II. Первобытные народы, не вышедшие еще из периода кровавой мести, не знают того, что мы называем вменением. Они лишают жизни не только того, который умышленно убил, ранил, чем-нибудь оскорбил, а всякого, кто сделал им вред, будет ли он опасен случайно, неосторожно или умышленно. Таким образом, в первобытный период, или период мести, смертная казнь, вследствие такого безразличия, применялась в самых огромных размерах; народы еще тогда не додумались до тех начал вменения, которые в последствие времени служили и служат оплотом невинности человека. Собственно говоря, история большею частью записала этот факт безразличия народов при употреблении смертной казни уже тогда, когда обычаи кровавой мести начали разлагаться и уступать место системе государством определяемых наказаний, когда то есть начинают ясно обрисовываться ныне господствующие понятия о вменении. Но и уцелевшие обломки обычаев первобытного периода среди законов новой формации блистательным образом доказывают это положение.
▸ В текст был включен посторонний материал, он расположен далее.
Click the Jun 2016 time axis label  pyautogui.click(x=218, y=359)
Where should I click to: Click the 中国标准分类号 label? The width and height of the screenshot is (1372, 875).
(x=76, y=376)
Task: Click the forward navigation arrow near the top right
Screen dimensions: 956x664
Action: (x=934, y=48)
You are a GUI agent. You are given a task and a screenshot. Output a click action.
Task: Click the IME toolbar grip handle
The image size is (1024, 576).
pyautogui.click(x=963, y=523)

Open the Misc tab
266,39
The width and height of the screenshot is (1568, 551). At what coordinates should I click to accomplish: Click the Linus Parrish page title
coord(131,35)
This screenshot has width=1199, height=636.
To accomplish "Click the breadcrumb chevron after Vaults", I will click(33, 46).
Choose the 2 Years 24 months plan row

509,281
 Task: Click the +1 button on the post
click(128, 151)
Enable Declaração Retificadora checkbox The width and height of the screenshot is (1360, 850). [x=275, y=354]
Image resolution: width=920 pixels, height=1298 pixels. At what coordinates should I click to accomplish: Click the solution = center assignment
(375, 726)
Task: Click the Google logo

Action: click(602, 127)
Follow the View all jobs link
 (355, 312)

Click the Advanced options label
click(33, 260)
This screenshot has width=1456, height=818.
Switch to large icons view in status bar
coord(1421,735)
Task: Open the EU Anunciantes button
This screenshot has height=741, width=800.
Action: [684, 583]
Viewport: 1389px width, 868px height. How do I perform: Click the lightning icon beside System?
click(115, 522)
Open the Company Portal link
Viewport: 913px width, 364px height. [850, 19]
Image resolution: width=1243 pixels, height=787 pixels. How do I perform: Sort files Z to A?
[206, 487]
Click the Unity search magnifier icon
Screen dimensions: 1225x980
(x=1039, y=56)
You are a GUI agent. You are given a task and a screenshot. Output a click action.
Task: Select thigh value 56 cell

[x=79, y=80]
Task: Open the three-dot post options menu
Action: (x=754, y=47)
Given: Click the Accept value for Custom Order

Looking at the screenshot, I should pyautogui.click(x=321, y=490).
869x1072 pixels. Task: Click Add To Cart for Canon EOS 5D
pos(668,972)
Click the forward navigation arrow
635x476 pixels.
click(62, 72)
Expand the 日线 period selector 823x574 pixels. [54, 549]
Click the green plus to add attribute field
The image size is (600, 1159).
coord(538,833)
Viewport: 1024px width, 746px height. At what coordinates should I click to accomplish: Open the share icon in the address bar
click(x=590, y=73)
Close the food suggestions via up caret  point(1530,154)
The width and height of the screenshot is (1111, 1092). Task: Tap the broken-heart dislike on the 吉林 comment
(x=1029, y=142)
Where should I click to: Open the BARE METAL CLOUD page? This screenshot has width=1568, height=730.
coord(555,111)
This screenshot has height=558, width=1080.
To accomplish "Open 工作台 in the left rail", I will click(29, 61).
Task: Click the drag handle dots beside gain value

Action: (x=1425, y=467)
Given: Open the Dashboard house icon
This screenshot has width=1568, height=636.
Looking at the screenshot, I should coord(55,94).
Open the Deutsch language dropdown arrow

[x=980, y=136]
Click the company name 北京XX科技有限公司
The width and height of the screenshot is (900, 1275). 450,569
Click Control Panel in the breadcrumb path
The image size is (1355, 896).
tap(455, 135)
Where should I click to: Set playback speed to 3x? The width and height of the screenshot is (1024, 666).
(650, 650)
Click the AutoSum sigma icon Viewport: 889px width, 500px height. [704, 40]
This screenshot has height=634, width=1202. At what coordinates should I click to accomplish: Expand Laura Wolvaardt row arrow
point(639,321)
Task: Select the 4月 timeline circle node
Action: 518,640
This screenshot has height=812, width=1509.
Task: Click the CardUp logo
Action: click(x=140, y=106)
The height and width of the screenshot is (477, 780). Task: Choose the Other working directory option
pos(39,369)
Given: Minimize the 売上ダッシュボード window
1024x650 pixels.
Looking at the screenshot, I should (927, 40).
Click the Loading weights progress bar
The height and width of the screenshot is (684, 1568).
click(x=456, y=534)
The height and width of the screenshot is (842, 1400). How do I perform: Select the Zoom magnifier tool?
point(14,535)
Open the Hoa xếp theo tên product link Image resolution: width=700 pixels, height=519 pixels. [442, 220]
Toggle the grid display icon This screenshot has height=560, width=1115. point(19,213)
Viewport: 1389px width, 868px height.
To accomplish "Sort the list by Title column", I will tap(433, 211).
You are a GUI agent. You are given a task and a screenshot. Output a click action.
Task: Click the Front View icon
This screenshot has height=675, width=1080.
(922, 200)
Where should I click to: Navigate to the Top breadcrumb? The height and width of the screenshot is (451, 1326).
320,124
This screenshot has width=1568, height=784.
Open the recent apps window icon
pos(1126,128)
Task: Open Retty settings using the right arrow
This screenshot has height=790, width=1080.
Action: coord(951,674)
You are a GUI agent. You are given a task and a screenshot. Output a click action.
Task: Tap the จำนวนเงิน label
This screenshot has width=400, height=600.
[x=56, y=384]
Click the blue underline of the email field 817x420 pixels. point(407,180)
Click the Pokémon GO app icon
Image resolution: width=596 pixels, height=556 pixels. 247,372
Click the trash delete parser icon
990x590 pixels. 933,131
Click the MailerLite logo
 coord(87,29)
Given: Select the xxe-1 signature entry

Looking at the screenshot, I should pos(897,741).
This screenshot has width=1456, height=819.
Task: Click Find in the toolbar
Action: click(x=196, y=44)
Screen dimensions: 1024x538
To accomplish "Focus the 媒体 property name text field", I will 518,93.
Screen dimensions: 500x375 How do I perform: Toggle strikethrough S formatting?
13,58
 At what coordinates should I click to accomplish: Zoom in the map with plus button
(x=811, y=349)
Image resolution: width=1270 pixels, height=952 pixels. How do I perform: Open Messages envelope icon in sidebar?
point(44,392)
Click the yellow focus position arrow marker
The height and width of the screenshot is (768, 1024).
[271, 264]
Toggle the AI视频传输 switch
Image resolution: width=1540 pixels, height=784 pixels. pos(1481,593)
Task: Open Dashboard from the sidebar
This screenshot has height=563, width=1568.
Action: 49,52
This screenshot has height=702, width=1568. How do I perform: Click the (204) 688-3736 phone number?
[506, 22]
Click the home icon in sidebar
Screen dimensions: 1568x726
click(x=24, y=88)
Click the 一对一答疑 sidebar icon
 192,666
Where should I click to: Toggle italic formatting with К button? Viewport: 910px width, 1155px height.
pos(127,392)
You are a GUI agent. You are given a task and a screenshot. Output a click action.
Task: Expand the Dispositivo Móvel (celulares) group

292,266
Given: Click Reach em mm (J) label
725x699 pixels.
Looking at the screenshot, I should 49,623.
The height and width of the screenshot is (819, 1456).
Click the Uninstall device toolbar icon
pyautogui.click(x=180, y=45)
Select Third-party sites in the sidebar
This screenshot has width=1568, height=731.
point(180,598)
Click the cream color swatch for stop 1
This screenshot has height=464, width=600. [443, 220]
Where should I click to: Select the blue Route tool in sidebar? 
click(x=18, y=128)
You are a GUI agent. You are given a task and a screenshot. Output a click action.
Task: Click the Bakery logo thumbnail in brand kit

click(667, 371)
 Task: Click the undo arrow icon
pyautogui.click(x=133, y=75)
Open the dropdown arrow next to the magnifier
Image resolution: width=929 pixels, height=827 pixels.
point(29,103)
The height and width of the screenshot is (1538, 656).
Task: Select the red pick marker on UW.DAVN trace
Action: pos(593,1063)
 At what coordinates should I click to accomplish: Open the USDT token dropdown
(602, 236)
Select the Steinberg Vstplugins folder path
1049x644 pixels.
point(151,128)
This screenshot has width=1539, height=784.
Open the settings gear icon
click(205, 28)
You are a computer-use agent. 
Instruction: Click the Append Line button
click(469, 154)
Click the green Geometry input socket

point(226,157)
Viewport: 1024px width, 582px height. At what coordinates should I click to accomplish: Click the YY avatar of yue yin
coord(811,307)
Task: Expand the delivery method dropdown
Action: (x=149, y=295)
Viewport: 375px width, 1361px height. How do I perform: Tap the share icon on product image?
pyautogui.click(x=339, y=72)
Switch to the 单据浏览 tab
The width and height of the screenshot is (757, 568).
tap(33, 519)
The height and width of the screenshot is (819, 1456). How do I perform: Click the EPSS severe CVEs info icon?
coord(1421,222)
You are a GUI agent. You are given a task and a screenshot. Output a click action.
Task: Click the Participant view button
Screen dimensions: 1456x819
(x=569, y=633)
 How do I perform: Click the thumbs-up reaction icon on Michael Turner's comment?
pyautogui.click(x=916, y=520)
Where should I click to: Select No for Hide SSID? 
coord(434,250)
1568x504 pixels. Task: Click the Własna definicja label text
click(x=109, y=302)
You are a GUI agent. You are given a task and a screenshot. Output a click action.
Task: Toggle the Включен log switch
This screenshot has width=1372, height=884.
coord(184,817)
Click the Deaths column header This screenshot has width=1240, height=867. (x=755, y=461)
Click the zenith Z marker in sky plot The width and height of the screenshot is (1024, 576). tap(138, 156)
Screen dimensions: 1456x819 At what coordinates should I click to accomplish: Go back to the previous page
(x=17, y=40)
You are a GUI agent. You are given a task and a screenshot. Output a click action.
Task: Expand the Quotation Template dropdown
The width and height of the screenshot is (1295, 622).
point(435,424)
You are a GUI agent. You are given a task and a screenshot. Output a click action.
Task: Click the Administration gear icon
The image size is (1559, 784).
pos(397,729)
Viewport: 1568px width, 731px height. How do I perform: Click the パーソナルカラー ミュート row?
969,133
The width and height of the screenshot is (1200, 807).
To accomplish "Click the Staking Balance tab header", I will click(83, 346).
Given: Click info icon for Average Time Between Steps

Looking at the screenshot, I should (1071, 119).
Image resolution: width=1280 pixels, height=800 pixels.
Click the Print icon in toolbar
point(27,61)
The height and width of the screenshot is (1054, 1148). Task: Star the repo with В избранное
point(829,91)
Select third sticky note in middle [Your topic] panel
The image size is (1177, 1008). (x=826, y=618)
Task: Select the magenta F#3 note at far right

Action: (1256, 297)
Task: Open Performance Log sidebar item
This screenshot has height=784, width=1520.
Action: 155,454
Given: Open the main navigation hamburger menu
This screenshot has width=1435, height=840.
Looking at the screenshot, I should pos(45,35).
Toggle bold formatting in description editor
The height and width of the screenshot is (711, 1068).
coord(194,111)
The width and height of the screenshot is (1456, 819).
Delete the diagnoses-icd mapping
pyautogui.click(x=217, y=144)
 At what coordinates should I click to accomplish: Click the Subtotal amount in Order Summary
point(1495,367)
В восточных законодательствах особенно ясно видно, что смертная казнь постигала ненамеренно совершившего преступление. По законам Моисея ненамеренный убийца (иже аще убиет ближняго не ведый, всяк убивый душу не хотяй), чтобы спастись от мщения родственников убитого, должен был бежать в один из городов-убежищ и там оставаться до смерти первосвященника. Так, например, если у кого-нибудь во время рубки дров топор соскочит с топорища и убьет товарища рубки, то владелец топора должен спешно укрыться в городе-убежище, чтобы его не убили родственники убитого. Если такой и подобный случайный убийца выйдет за пределы города-убежища раньше смерти первосвященника, то встретившийся родственник убитого может убить его безнаказанно (несть повинен). Очевидно, что эти законы — двух формаций: периоду мести принадлежит право убийства ненамеренного убийцы, которое в это время практиковалось без всяких стеснений; образовавшейся, хотя и неокрепшей, власти принадлежит ограничение этого права и допущение его только в случае удаления случайного убийцы из пределов города-убежища. У евреев, уже в период царей, ненамеренное нарушение или оскорбление святыни влекло за собою смерть. У египтян существовал закон, по которому непроизвольный убийца кота, ибиса и всякого другого священного животного подлежал смертной казни; в случае подобного убийства остервенелый народ нередко сам бросался и убивал убийцу. В Китае до позднейшего времени казнили смертью ненамеренного убийцу.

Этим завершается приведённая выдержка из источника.